PASSAGE FOR REVIEW =
=== Begin Enclosure ===

Gold rose on Friday as prospects of a substantial US pandemic relief package boosted the metal’s appeal as an inflation hedge, while the Federal Reserve’s dovish stance on monetary policy also supported prices.

Spot gold rose 0.3% to $1,851.14/oz by 2.51am GMT, while US gold futures were flat at $1,851.20/oz.

“The stimulus is going to be bullish for asset markets and with the Fed chair quashing any prospects of raising interest rates or dialling down bond buying any time soon, has given some support to gold,” said Jeffrey Halley, a senior market analyst at Oanda.

US president-elect Joe Biden unveiled a $1.9-trillion stimulus package proposal on Thursday designed to jump-start the economy and accelerate the distribution of coronavirus vaccines.

Fed chair Jerome Powell on Thursday said there is no reason to alter the central bank’s highly accommodative stance with the US economy still far from its inflation and employment goals. Easy central bank monetary policy adds pressure on government bond yields and benefits gold, which is also considered a hedge against inflation. But the price action in gold has consolidated and it is not showing any signs of trying to break out to the upside, Halley said, adding US yields will move up again and put gold under pressure.

Benchmark 10-year Treasury yields eased after touching a 10-month high earlier in the week, while Asian shares rose.

“Gold’s upside looks constrained amid rising yield and buoyant risky assets. However, a weaker US dollar, stimulus expectations and depressed real interest rates should remain supportive,” ANZ analysts said in a note.

Silver rose 0.3% to $25.59/oz. Platinum eased 0.8% to $1,108.92/oz, but was up more than 4% so far this week, while palladium held steady at $2,408.06/oz.

=== End Enclosure ===

SOURCE MATERIAL =
=== Begin Enclosure ===

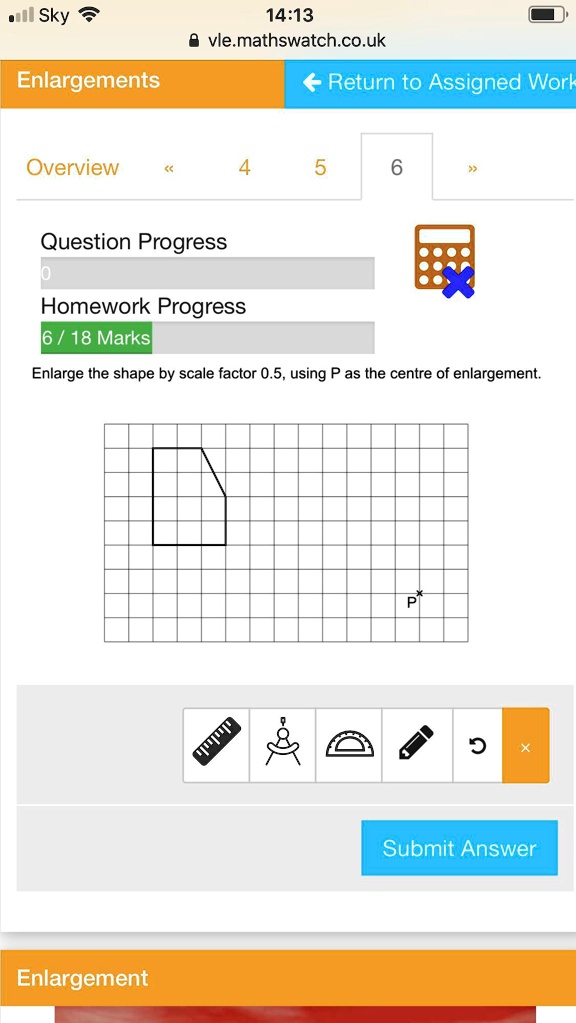Viewport: 576px width, 1023px height.
Task: Go to next questions with » arrow
Action: click(x=472, y=168)
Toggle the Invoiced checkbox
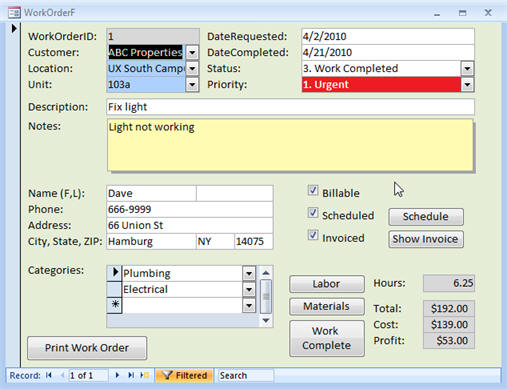Viewport: 507px width, 389px height. 313,235
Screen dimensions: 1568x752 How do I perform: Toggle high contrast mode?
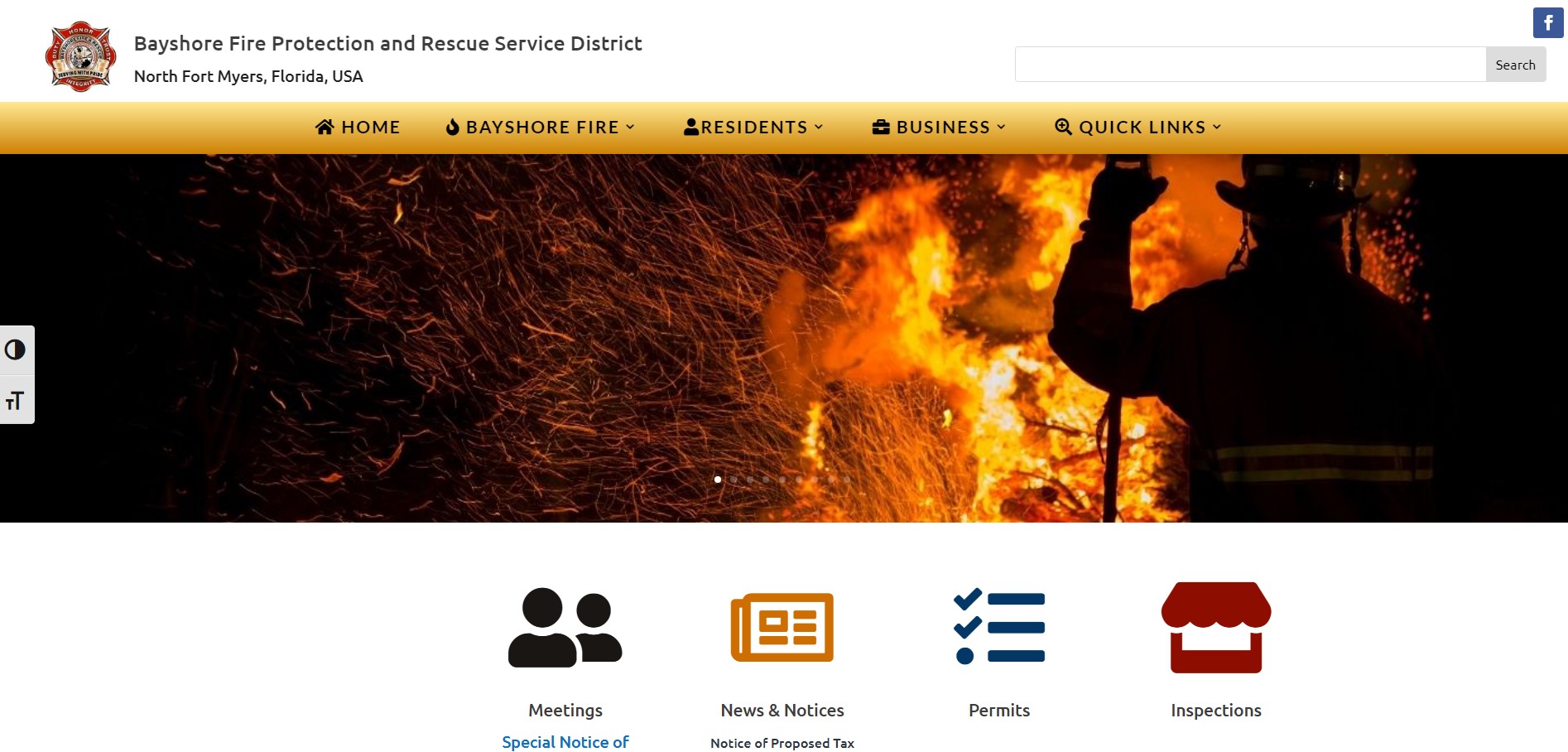point(16,350)
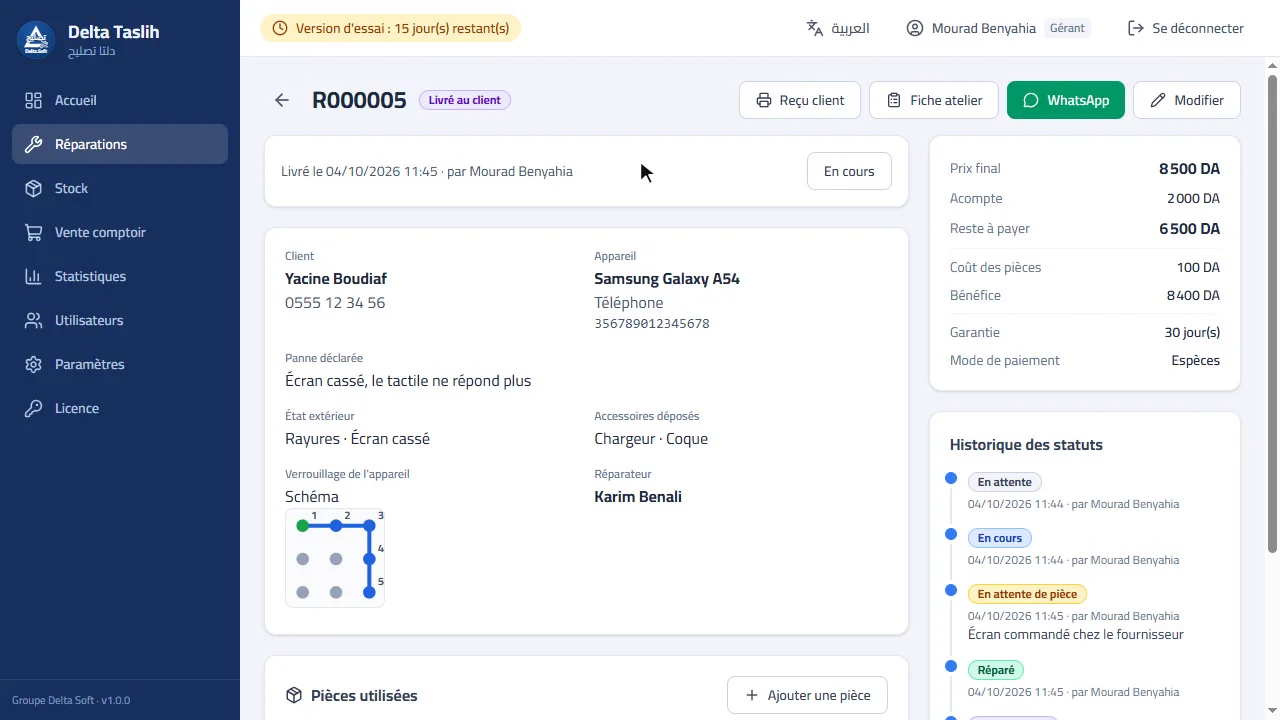Open the Licence key icon item
Screen dimensions: 1280x720
[x=34, y=408]
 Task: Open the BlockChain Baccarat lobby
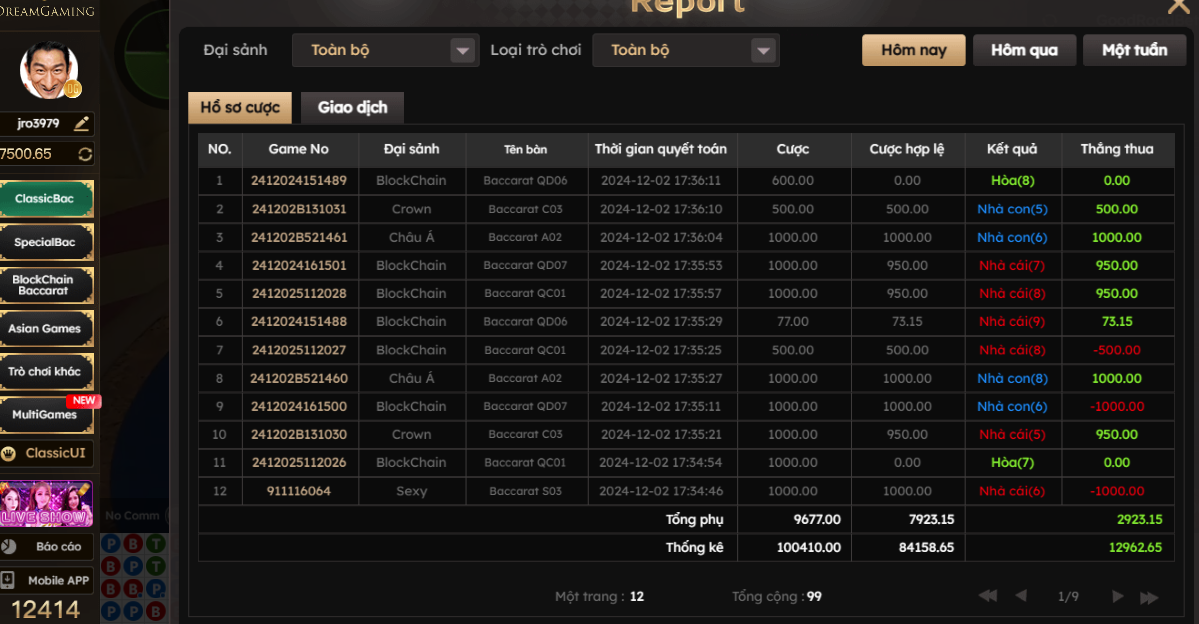[x=47, y=285]
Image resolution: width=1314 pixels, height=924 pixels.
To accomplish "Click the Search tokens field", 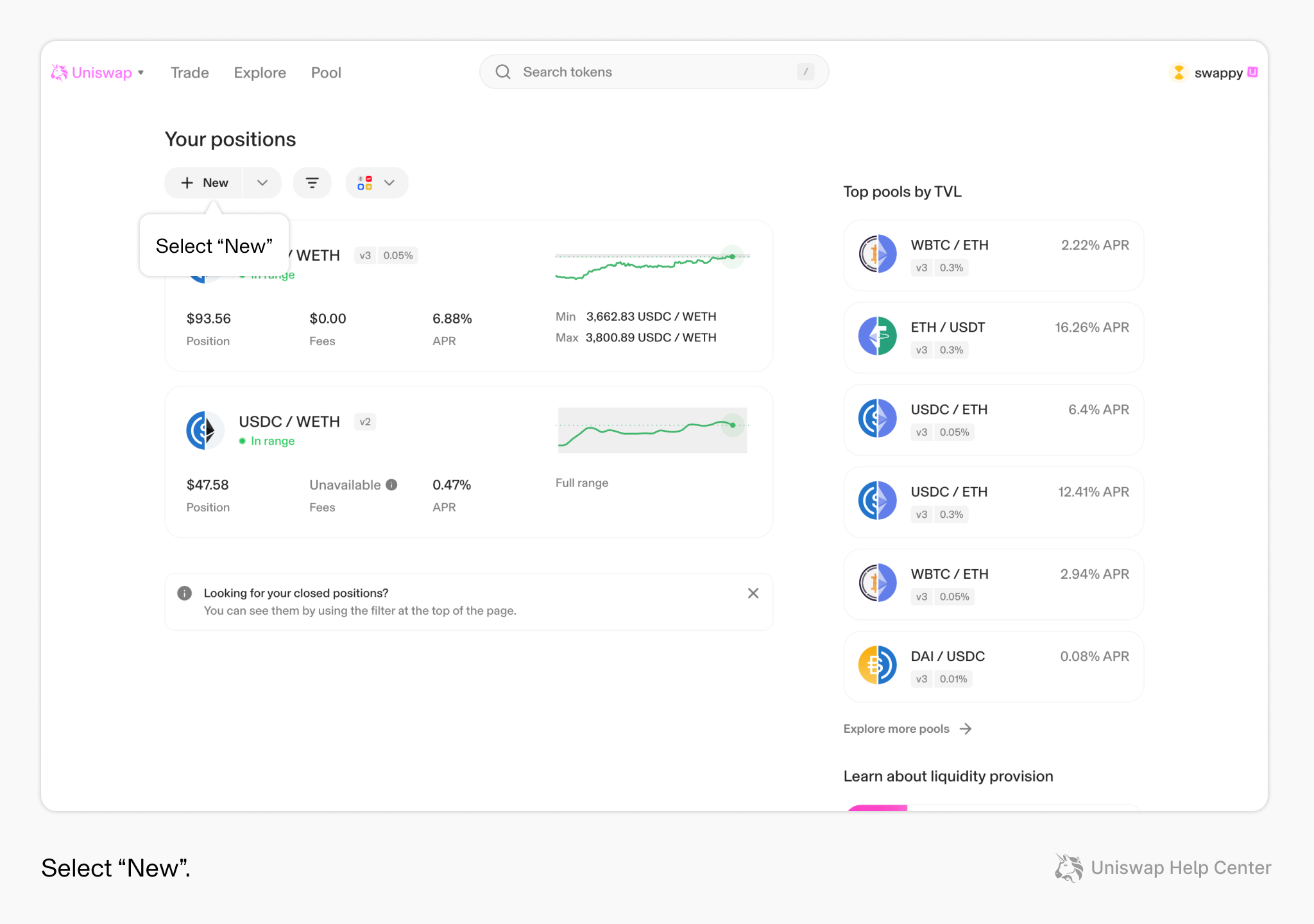I will 654,72.
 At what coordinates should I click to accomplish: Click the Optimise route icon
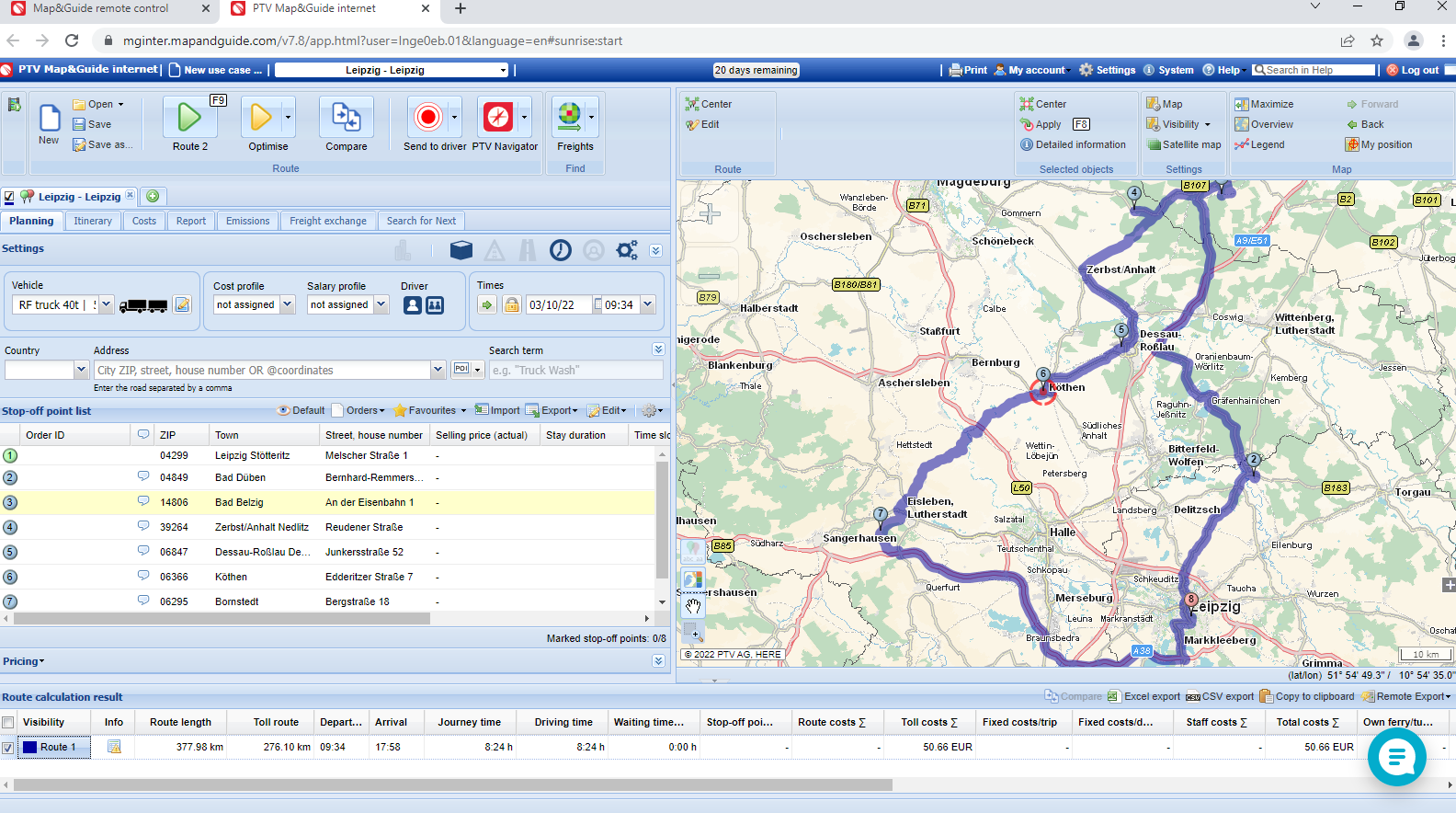261,118
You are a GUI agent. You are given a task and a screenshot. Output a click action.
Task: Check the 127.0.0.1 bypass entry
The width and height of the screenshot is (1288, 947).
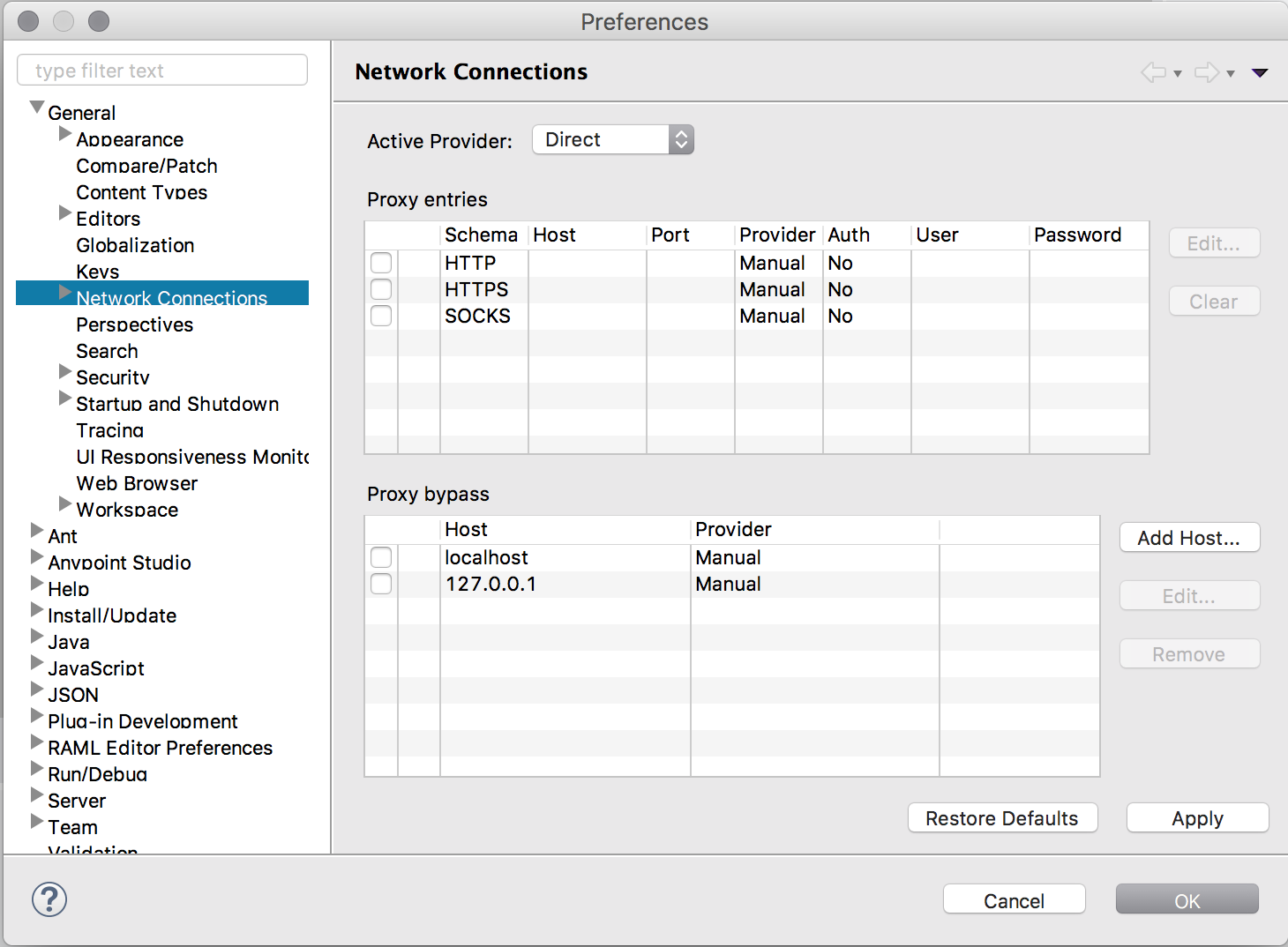(x=380, y=583)
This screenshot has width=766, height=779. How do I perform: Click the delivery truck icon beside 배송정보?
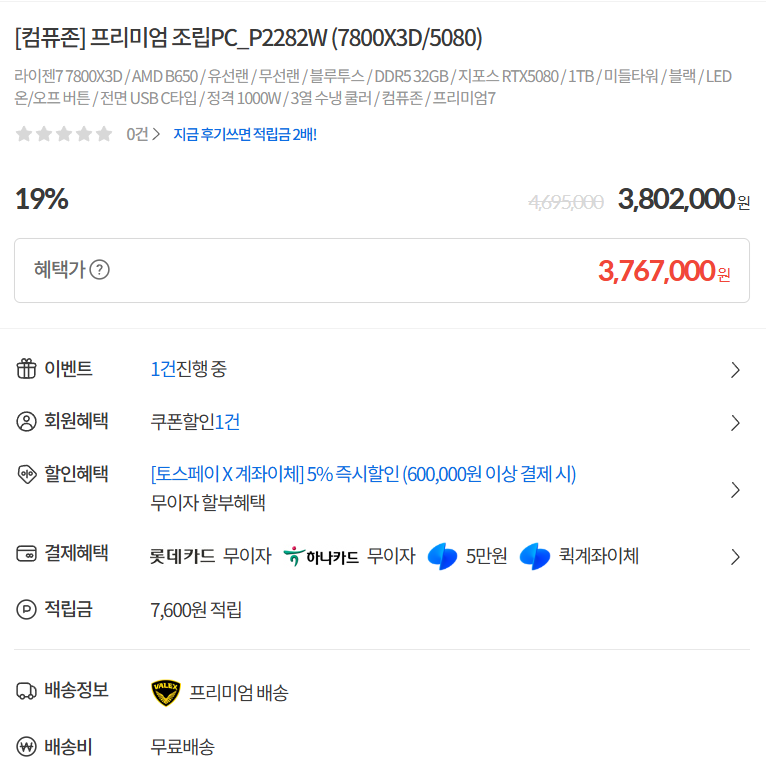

=== End Enclosure ===

ASSIGNMENT = Decide whether each statement below agrees with the gold market report, answering yes or no and quoting the words that settle it: (a) spot gold gained 0.3%; (b) US gold futures rose; (c) palladium rose. Use only the gold market report, not the rows.

SOLUTION FOR THIS TASK =
(a) Yes: "Spot gold rose 0.3% to $1,851.14/oz by 2.51am GMT"
(b) No: "US gold futures were flat at $1,851.20/oz"
(c) No: "palladium held steady at $2,408.06/oz"